__Task directions__
Restate word for word the lines of the material below, from the line with "The image size is (1600, 1000)." to the line with "This screenshot has height=572, width=1300.", both lines included, and no others.
==== Records supplied ====
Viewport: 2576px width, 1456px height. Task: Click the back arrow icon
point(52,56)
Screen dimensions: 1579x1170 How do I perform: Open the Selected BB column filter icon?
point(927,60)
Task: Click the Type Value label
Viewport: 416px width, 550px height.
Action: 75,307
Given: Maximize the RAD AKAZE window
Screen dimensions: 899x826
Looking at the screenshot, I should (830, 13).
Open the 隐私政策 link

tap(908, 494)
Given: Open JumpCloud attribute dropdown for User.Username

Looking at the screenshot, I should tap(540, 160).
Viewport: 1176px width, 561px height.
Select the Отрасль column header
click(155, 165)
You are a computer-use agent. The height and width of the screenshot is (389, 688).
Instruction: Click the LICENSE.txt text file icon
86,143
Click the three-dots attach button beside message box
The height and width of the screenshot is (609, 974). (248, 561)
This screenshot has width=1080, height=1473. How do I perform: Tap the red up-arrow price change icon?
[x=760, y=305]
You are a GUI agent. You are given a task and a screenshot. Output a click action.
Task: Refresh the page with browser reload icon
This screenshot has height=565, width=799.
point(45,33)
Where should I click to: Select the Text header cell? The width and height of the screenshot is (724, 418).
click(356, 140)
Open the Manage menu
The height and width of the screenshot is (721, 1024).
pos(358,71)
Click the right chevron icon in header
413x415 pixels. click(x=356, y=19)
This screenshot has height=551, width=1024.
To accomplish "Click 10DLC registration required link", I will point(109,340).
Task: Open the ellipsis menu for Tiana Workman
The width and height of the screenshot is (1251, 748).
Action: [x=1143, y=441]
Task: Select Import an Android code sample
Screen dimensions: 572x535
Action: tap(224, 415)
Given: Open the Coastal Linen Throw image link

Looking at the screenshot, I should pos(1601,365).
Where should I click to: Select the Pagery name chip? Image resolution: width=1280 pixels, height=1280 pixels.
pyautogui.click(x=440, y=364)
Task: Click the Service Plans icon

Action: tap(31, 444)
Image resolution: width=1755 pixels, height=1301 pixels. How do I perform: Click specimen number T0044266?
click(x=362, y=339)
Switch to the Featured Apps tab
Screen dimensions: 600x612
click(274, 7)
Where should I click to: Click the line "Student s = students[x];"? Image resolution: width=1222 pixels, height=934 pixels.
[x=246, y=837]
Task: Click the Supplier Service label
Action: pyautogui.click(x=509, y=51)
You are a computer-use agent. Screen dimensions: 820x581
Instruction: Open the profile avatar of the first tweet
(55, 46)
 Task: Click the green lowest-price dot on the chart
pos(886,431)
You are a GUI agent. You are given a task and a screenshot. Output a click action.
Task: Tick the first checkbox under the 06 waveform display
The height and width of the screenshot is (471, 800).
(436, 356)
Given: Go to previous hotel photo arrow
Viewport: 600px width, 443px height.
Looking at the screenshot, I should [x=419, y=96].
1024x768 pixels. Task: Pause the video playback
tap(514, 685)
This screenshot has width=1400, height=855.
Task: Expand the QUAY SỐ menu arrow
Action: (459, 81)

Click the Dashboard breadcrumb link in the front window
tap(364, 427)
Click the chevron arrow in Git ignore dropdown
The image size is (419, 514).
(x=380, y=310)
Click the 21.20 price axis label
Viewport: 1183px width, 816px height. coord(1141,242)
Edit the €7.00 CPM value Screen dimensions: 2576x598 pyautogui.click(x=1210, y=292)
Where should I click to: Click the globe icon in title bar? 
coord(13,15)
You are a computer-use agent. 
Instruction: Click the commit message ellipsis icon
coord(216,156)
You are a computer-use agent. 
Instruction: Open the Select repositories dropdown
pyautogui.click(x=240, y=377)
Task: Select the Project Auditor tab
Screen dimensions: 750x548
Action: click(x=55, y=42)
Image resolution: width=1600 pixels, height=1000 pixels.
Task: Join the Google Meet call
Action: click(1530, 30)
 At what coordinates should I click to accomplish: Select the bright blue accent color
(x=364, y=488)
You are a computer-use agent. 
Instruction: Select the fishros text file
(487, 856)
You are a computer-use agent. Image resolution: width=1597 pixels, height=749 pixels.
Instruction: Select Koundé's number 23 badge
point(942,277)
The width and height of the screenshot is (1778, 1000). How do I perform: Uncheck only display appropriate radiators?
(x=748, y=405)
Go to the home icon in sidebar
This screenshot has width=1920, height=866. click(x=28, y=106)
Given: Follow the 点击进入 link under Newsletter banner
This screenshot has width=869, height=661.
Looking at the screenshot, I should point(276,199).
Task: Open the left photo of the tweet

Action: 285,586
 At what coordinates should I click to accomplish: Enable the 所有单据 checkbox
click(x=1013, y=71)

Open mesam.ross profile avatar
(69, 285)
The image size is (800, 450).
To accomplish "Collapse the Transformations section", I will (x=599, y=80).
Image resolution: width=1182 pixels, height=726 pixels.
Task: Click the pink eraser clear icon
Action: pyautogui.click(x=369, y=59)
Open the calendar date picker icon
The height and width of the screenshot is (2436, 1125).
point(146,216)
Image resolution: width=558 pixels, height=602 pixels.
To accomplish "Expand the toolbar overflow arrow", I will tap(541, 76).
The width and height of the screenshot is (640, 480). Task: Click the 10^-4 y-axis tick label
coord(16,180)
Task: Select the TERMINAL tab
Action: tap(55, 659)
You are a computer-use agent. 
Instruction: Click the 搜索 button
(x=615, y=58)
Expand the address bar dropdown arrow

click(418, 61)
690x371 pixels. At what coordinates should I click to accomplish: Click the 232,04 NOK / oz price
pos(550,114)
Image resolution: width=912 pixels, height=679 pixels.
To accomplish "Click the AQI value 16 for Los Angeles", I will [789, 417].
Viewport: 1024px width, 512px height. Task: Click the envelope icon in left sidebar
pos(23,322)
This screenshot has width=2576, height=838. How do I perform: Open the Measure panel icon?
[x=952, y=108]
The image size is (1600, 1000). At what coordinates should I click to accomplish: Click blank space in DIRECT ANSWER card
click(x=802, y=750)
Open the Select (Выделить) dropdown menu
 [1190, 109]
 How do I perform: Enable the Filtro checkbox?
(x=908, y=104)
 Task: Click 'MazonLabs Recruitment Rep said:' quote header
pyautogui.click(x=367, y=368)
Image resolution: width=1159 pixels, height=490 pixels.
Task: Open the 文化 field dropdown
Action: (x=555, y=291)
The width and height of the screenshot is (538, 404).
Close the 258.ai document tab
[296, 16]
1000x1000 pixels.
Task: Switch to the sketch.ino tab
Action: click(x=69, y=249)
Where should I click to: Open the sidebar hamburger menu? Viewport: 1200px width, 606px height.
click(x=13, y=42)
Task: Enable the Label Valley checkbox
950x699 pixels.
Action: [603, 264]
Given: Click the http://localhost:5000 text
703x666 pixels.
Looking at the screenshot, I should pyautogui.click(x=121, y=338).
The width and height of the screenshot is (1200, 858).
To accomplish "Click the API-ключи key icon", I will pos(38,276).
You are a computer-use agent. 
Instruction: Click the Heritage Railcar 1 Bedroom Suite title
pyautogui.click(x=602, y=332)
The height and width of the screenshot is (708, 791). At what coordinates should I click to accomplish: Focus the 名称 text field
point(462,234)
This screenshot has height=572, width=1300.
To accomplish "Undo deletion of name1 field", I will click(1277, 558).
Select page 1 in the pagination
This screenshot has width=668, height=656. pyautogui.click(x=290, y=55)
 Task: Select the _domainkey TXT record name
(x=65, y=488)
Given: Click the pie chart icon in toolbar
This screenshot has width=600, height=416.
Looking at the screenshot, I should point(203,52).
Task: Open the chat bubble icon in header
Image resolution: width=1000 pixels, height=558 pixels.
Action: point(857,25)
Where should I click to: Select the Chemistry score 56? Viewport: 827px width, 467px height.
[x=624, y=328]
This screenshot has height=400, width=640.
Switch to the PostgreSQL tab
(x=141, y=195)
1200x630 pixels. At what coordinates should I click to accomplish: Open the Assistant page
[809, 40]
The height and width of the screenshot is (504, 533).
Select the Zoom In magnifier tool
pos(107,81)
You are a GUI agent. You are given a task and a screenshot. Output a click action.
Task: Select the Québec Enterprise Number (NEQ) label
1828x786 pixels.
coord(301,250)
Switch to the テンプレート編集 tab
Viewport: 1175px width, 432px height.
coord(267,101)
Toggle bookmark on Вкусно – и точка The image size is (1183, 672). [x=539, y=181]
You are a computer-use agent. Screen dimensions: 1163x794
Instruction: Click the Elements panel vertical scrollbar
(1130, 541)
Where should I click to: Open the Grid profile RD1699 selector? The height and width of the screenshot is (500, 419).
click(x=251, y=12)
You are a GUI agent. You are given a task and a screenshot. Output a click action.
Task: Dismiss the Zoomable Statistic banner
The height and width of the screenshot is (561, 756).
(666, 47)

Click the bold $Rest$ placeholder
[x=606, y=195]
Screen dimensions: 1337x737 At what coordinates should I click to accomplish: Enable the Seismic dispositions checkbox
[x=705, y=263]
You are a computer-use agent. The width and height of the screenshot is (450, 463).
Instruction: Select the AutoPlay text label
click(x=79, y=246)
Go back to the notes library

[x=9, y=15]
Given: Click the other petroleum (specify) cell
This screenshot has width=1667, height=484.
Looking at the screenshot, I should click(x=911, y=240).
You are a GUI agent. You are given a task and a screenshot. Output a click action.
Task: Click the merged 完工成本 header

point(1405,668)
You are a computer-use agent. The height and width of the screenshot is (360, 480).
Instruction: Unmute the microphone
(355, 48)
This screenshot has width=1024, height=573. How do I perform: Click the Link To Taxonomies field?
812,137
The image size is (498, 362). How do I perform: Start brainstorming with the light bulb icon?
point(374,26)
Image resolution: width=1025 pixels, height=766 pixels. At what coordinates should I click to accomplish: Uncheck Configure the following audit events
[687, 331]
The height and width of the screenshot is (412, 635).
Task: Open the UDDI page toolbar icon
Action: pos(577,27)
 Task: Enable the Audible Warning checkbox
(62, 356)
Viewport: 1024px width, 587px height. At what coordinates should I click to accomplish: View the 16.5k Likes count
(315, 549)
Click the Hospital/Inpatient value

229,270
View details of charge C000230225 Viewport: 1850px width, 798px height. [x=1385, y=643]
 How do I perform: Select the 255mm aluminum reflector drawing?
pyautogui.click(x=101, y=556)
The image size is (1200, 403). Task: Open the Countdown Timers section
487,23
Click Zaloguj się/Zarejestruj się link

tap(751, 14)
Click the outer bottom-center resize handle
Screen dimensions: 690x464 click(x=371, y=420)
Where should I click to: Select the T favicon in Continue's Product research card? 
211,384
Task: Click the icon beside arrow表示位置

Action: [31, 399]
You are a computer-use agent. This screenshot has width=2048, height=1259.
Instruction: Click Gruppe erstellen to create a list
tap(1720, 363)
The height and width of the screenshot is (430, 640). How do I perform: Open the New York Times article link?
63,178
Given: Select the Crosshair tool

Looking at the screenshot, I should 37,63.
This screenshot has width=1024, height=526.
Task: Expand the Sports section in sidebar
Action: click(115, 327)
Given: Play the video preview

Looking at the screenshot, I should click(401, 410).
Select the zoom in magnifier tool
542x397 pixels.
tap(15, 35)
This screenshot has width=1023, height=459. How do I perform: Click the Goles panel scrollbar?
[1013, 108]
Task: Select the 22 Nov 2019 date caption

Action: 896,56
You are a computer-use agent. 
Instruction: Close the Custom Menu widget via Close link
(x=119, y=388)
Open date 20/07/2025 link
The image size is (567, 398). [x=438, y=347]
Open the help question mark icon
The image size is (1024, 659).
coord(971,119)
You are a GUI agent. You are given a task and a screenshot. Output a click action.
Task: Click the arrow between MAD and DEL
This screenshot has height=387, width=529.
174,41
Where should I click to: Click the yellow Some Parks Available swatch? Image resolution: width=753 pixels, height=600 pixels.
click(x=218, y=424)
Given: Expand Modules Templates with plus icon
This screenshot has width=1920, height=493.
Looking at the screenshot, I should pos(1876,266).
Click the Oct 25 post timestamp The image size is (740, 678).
====
__Solution for this problem__
The image size is (1600, 1000). At what coordinates should I click to accomplish: Click blank space in DIRECT ANSWER card
click(x=802, y=750)
Open the Select (Выделить) dropdown menu
 [1190, 109]
 How do I perform: Enable the Filtro checkbox?
(x=908, y=104)
 Task: Click 'MazonLabs Recruitment Rep said:' quote header
pyautogui.click(x=367, y=368)
Image resolution: width=1159 pixels, height=490 pixels.
Task: Open the 文化 field dropdown
Action: (x=555, y=291)
The width and height of the screenshot is (538, 404).
Close the 258.ai document tab
[296, 16]
1000x1000 pixels.
Task: Switch to the sketch.ino tab
Action: click(x=69, y=249)
Where should I click to: Open the sidebar hamburger menu? Viewport: 1200px width, 606px height.
click(x=13, y=42)
Task: Enable the Label Valley checkbox
950x699 pixels.
Action: [603, 264]
Given: Click the http://localhost:5000 text
703x666 pixels.
Looking at the screenshot, I should pyautogui.click(x=121, y=338).
The width and height of the screenshot is (1200, 858).
To accomplish "Click the API-ключи key icon", I will pos(38,276).
You are a computer-use agent. 
Instruction: Click the Heritage Railcar 1 Bedroom Suite title
pyautogui.click(x=602, y=332)
The height and width of the screenshot is (708, 791). At what coordinates should I click to accomplish: Focus the 名称 text field
point(462,234)
This screenshot has height=572, width=1300.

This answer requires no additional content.